Knowing of this comorbidity between asthma and type 1 diabetes and familial coaggregation extending to siblings "is important in understanding the association between atopic and autoimmune disease and may be of future clinical importance," say the authors.

Additionally, "awareness of the known association between the two diseases is important for physicians treating those patients."

Asthma Diagnosis Increases Likelihood of Type 1 Diabetes

The findings, from Swedish national population databases, were published online March 12 in JAMA Network Open.

Among more than 1 million children born in Sweden from 2001 through 2013, type 1 diabetes and asthma co-occurred often in both individuals and within families.

The study population included 1,284,748 children born over a 13-year period who were linked to their biological parents, full and half siblings, and cousins and half cousins. Overall, 9.5% (121,809) had asthma, 0.3% (3812) had type 1 diabetes, and 0.04% had both.

Those prevalence rates were similar among the siblings: 9.6% had asthma, 0.3% had type 1 diabetes, and 0.04% had both.

The average age at diagnosis of asthma was 3.0 years, and for type 1 diabetes, 5.9 years.
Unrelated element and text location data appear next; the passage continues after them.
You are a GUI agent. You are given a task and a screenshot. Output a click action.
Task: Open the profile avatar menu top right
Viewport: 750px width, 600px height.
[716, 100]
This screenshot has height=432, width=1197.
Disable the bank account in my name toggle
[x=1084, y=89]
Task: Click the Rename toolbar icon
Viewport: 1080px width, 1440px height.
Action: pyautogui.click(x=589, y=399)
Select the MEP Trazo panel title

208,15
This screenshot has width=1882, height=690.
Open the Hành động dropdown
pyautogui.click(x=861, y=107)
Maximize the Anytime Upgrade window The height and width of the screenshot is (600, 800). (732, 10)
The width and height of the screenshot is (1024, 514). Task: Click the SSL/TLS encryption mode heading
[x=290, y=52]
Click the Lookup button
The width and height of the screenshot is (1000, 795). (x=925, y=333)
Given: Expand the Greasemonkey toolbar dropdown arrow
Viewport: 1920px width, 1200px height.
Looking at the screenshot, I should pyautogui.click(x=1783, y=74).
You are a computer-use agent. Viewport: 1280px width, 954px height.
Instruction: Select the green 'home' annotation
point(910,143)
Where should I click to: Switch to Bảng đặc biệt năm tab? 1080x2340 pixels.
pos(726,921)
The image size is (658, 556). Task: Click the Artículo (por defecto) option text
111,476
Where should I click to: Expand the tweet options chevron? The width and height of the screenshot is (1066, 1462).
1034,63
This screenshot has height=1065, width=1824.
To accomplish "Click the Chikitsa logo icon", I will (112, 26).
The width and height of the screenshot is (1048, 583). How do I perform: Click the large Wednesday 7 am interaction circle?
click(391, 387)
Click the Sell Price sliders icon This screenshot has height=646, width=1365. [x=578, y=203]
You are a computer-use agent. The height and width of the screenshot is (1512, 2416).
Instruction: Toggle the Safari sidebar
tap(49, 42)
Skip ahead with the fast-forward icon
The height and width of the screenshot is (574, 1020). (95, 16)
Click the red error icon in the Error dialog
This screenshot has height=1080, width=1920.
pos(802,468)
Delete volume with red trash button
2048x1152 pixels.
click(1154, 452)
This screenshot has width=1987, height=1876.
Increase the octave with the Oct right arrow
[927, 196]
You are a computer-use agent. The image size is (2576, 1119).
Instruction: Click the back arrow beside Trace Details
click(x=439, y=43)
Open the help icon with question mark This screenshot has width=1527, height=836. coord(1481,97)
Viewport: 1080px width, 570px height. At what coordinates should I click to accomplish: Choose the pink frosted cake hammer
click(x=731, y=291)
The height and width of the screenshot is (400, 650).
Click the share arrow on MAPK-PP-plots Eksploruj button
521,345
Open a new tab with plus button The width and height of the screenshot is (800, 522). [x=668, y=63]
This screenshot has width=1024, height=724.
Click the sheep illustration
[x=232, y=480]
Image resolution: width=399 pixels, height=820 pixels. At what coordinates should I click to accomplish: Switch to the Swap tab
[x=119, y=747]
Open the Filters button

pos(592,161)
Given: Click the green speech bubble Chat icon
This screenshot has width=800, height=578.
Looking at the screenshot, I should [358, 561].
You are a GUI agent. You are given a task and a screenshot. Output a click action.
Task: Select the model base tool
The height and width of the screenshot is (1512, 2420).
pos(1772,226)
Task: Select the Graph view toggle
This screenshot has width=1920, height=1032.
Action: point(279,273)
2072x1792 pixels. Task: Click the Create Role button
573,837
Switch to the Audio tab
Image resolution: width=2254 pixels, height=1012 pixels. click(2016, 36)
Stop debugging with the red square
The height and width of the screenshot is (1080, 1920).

Asthma was more common among males (61.8%) but the rate of type 1 diabetes didn't differ by sex (51.7% among males).

After adjustment for sex and date of birth, the overall odds ratio for asthma among those with versus without type 1 diabetes at the end of the follow-up period (through 2015) was 1.15, a significantly increased risk.

By age 8 years, that odds ratio was 1.42, which was also significant.

Among those diagnosed with asthma, the adjusted odds ratio of developing subsequent type 1 diabetes compared to those without previous asthma was 1.17, a significantly increased risk.

In contrast, for those previously diagnosed with type 1 diabetes there was no increased risk for subsequent asthma (adjusted odds ratio, 0.91), however.

Thus, children with both asthma and type 1 diabetes typically had already received their asthma diagnosis before they developed type 1 diabetes, Smew and colleagues reiterate.

The odds ratios for familial coaggregation of both conditions were 1.27 for full siblings, which was significant, and 1.08 for full cousins, of borderline significance, but wasn't significant for the other types of relatives.

The authors acknowledge the possibility that treatment of asthma with inhaled corticosteroids could increase the risk of developing type 1 diabetes.

From a clinical perspective, although more evidence is needed before implementation of guidelines, awareness of the known association between the two diseases is important for physicians treating those patients, the authors say.

"An understanding of the comorbidity could be beneficial in terms of avoiding diagnostic delay by recognizing symptoms of asthma that may otherwise be overlooked by caregivers and physicians in the more acute management of patients with type 1 diabetes," they write.

Financial support for the study was provided through grants from the Swedish Research Council, Swedish Initiative for Research on Microdata in the Social and Medical Sciences framework, Forte, Stockholm County Council, and Swedish Heart-Lung Foundation. The authors have reported no relevant financial relationships.